• _Problem_:
Take the lines from the one containing "Screen dimensions: 1362x896" through the final line below and restate them exactly. Omit the pictures.

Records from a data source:
"""
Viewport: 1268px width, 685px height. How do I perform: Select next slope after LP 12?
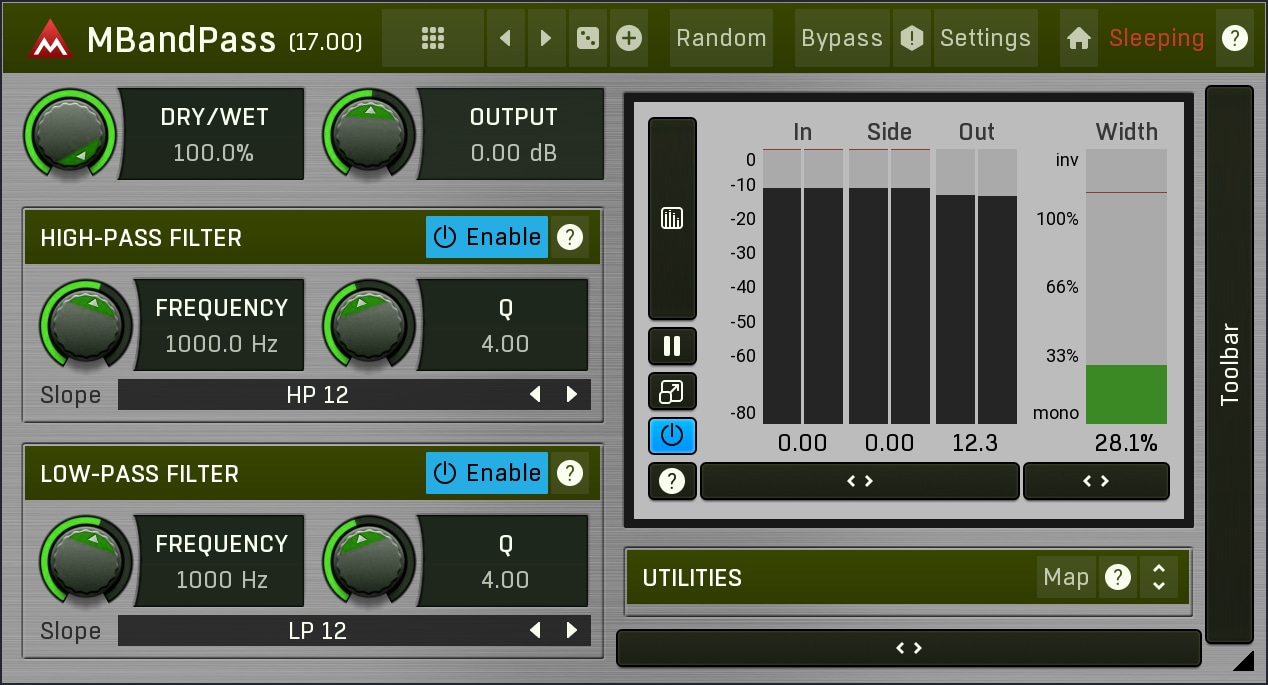(572, 630)
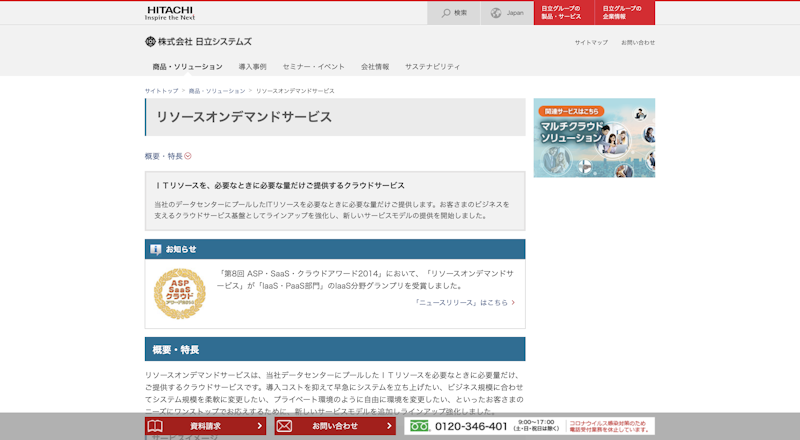Open the マルチクラウドソリューション banner
This screenshot has height=440, width=800.
(x=594, y=138)
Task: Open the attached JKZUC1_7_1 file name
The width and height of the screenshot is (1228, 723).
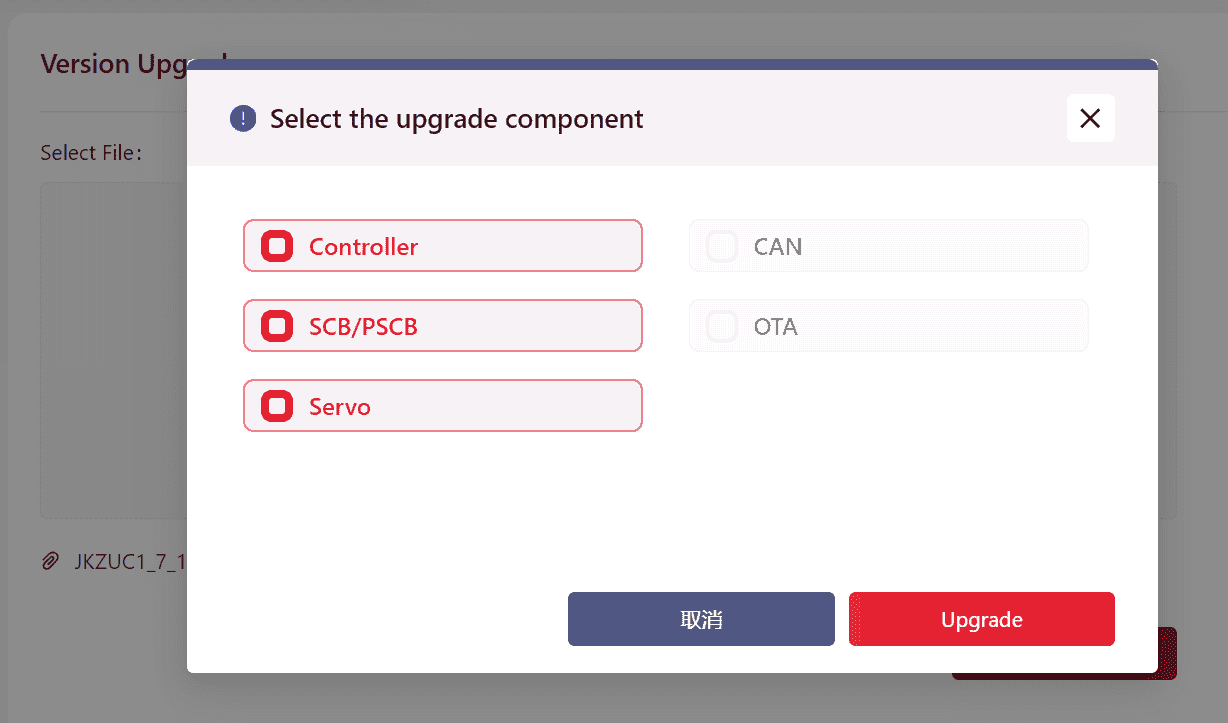Action: point(130,561)
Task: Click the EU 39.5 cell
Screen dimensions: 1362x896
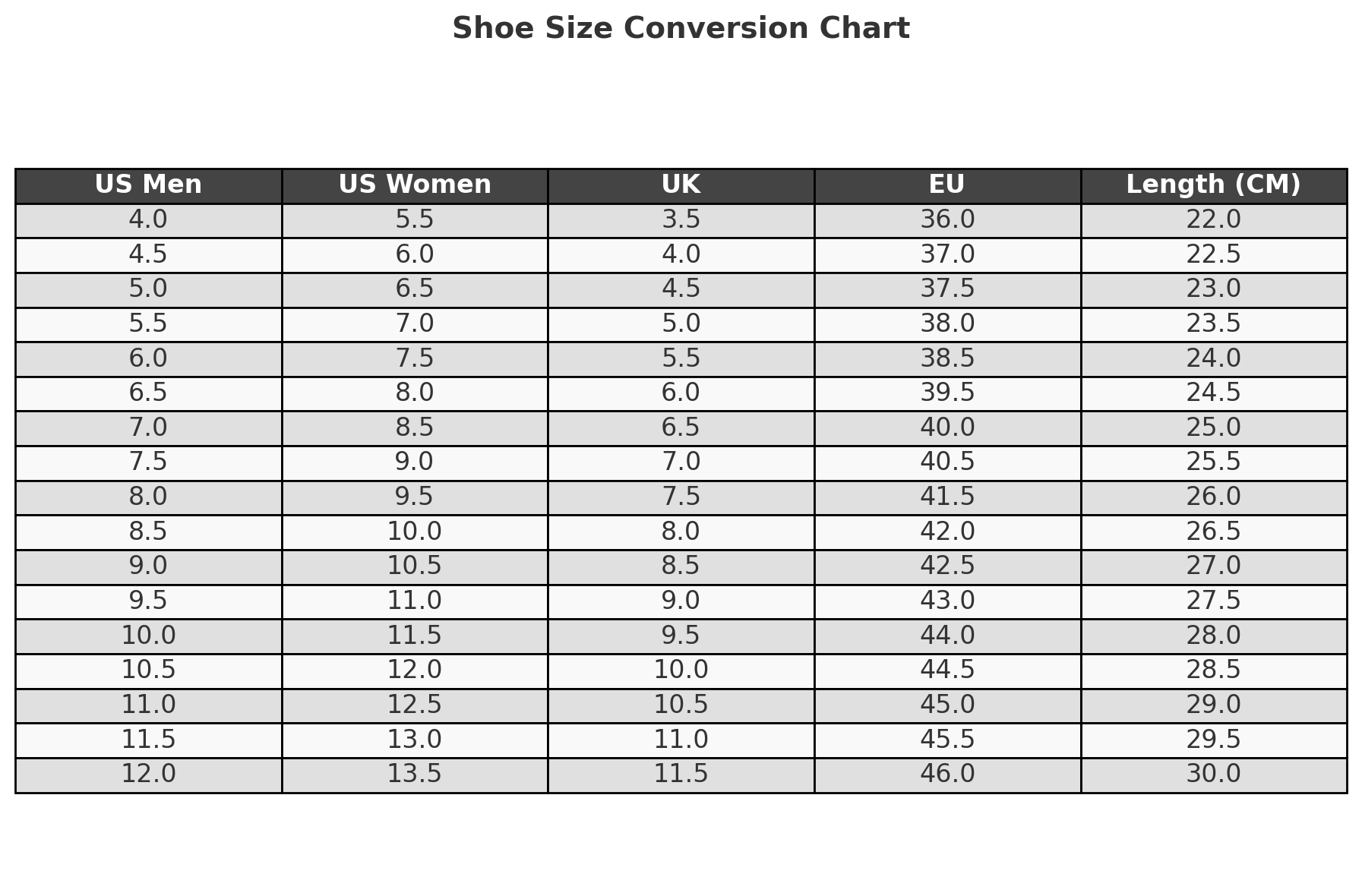Action: pos(947,393)
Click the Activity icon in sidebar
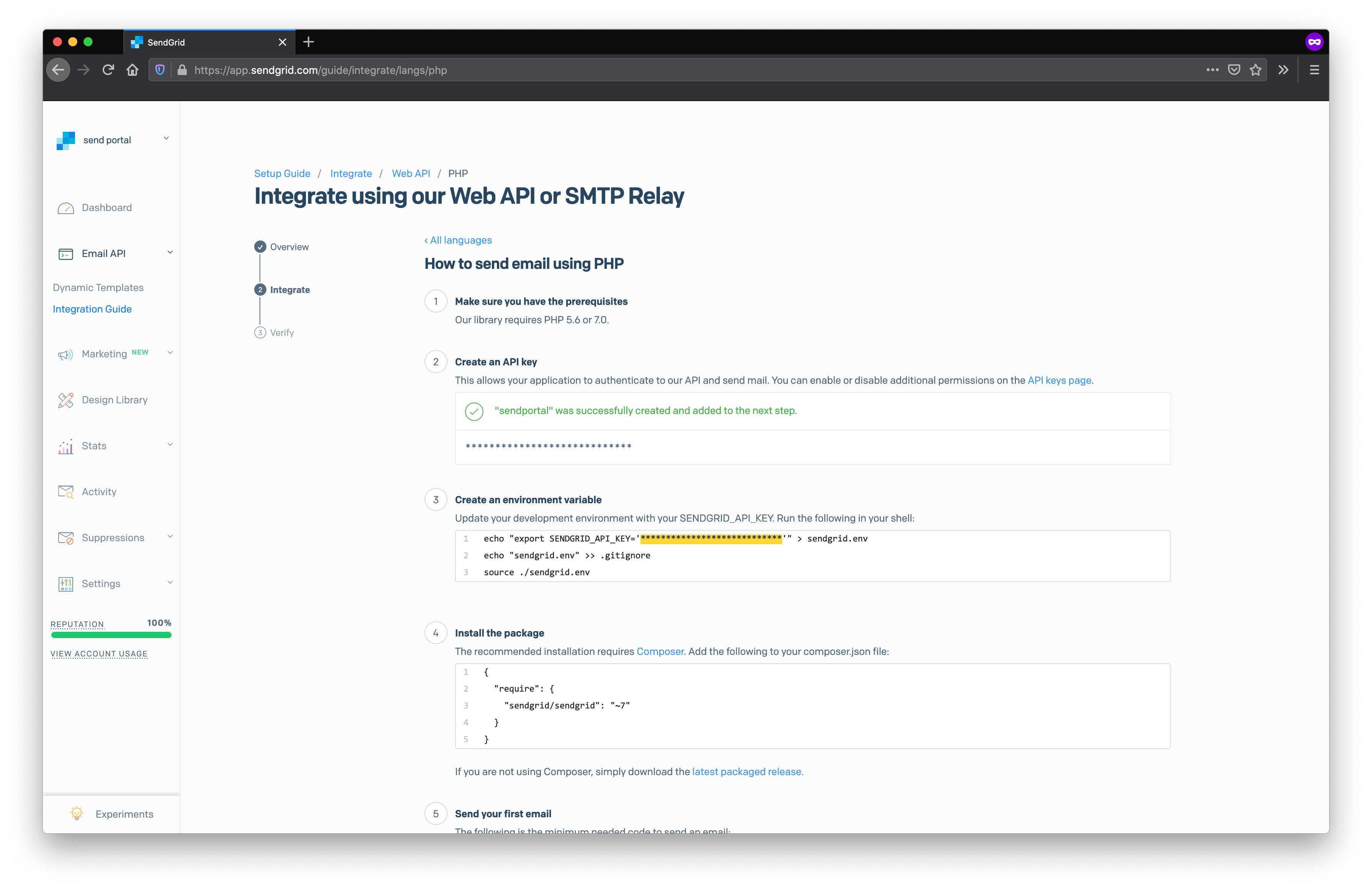 pos(66,491)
"""
• _Solution below_:
Screen dimensions: 1362x896
Action: pos(947,393)
Click the Activity icon in sidebar
 pos(66,491)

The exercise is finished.